Il rapporto degli ispettori inviati dall'Onu in Siria per verificare chi e come vi abbia impiegato armi chimiche non fornisce elementi utili alla causa dell'attacco contro Assad. Intanto perché ha preso in considerazione un periodo che finisce il 15 luglio, cioè oltre un mese prima della strage del 21 agosto di cui Assad viene accusato. E poi perché comunque fino a lunedì non sarà presentato. Le anticipazioni indicano che vi si sostiene che i gas letali sarebbero stati usati «prevalentemente» dalle forze legate al regime, e chissà cosa vorrà mai dire. Si tratta tra l'altro di conclusioni che paiono contraddire le informazioni fin qui disponibili, tanto che perfino la solitamente prudentissima Lady Ashton - che rappresenta l'evanescente politica estera dell'Unione Europea - si è sentita in dovere di ricordare che in Siria «solo il regime dispone di armi chimiche e della capacità di lanciarle».
In attesa di meglio conoscere i contenuti delle indagini dell'Onu, continua la faticosa quotidianità della diplomazia. La Russia ha fatto avere agli Stati Uniti la propria bozza di un piano per mettere le armi chimiche siriane sotto controllo internazionale. Obama - che ieri mattina al Pentagono ha tenuto un discorso commemorativo dell'Undici Settembre ricordando che «finché ci saranno pericoli bisogna restare vigili per difendere il nostro Paese» - accetta di tenerne conto, ma John Kerry ammonisce che la Casa Bianca «non attenderà a lungo»: il segretario di Stato discuterà della questione a Ginevra «per almeno due giorni» con il collega russo Serghei Lavrov. Secondo fonti israeliane peraltro per recuperare e distruggere tutte le armi chimiche presenti in Siria potrebbero volerci anni.

++++++++++++++++++++

**CONSEGNA 1**:
Nel brano sulle armi chimiche in Siria, con chi discuterà John Kerry a Ginevra?
**CONSEGNA 2**:
Prosegui il brano sulle armi chimiche in Siria a partire dalla sua ultima frase.
Le righe non hanno alcun legame con il brano sulle armi chimiche in Siria.

**DATI ARCHIVIATI**:
++++++++++++++++++++

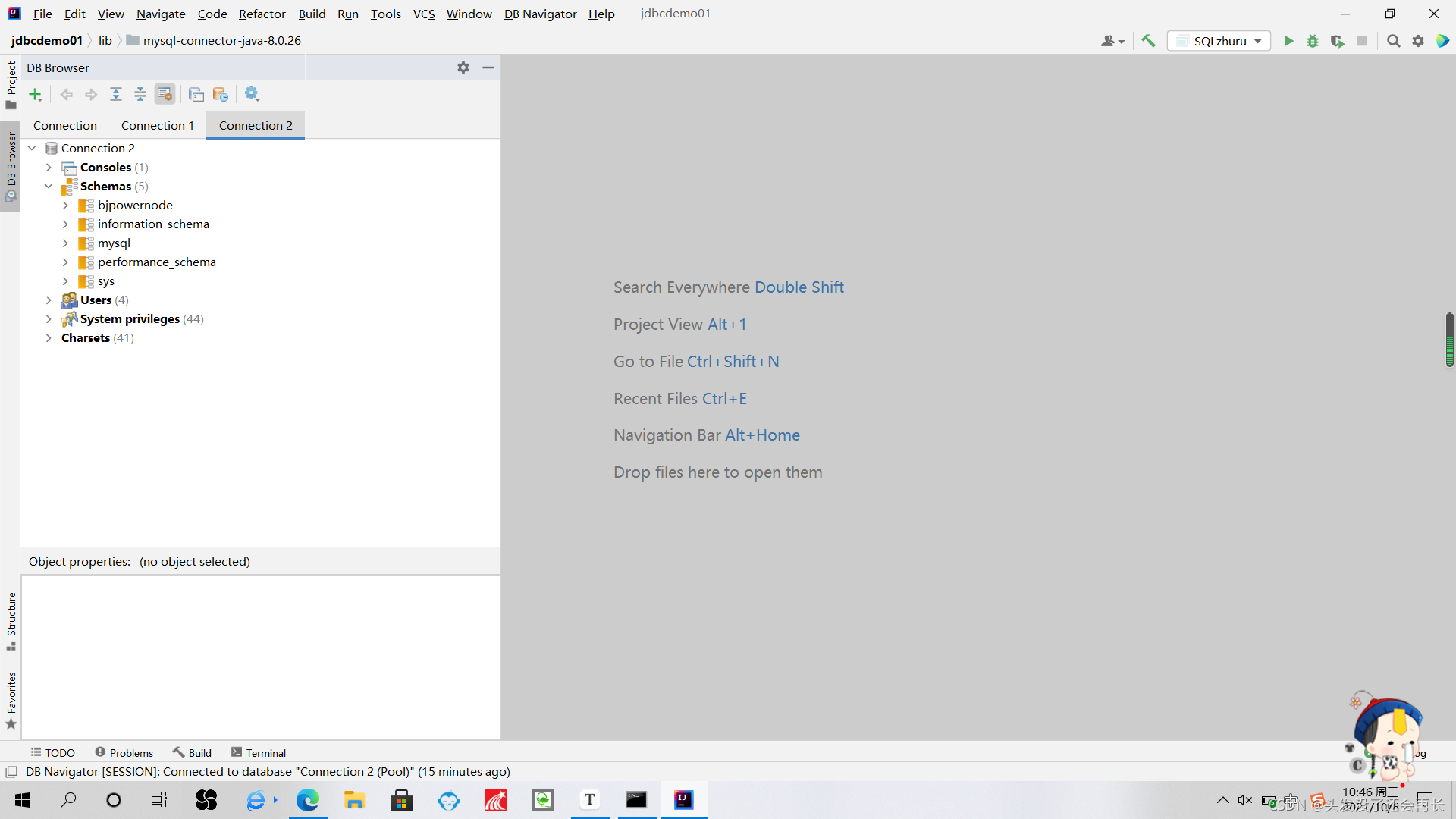Open the Terminal tool window
Viewport: 1456px width, 819px height.
coord(259,752)
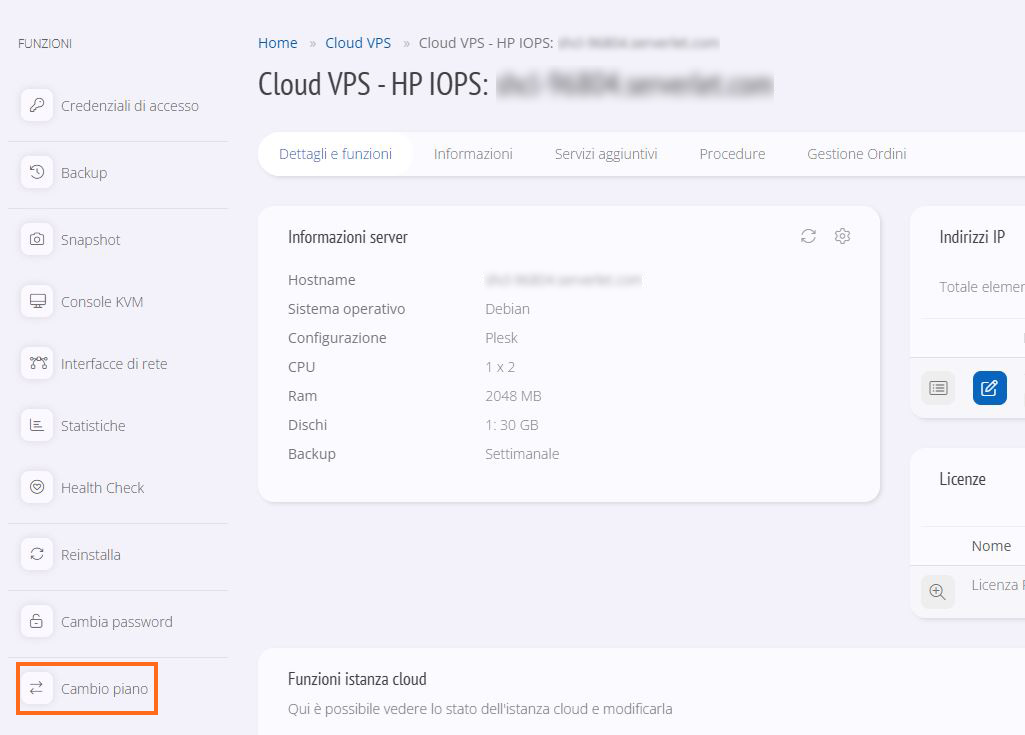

++++++++++++++++++++

**RISPOSTA SCRITTA 1**:
Con il collega russo Serghei Lavrov.

**RISPOSTA SCRITTA 2**:
Rimane forte il sospetto che Assad abbia accettato sotto pressione russa di darsi disponibile a consegnare il proprio arsenale chimico per guadagnare tempo ed evitare un attacco. Non a caso la Francia ha annunciato che la bozza che intende presentare in Consiglio di Sicurezza contiene un ultimatum a Damasco: 15 giorni di tempo per dichiarare e portare le armi chimiche «sotto il controllo internazionale», pena il deferimento della Siria alla Corte penale internazionale affinché Bashar Assad sia giudicato per crimini contro l'umanità e la minaccia dell'uso della forza se Damasco non rispetterà gli impegni assunti.
Continuano in queste ore al Palazzo di Vetro di New York i contatti informali tra le delegazioni di Stati Uniti, Russia, Cina, Gran Bretagna e Francia, i cinque «grandi» che dispongono di un seggio permanente con diritto di veto nel Consiglio di Sicurezza. Riunioni blindate, alla ricerca di una difficile intesa sulla proposta russa di affidare le armi chimiche siriane alla comunità internazionale. Gli occidentali vorrebbero una risoluzione vincolante che includa un riferimento al capitolo VII della Carta Onu (che autorizza all'uso della forza in caso di mancato rispetto degli accordi) mentre Mosca non vuole che vada oltre una generica dichiarazione priva di eventuali effetti sanzionatori.
La Casa Bianca conferma che «stiamo lavorando con le Nazioni Unite e la Russia» e trova il modo di cantare vittoria: «È un dato di fatto che fino a due giorni fa il regime di Assad non ammetteva neppure di possedere delle armi chimiche. Abbiamo visto più cooperazione negli ultimi due giorni che negli ultimi due anni, la pressione esercitata ha sortito i suoi effetti».
Al tempo stesso, però, in Siria continuano i massacri nell'assoluto spregio delle regole minime di civiltà che dovrebbero regolare anche i conflitti.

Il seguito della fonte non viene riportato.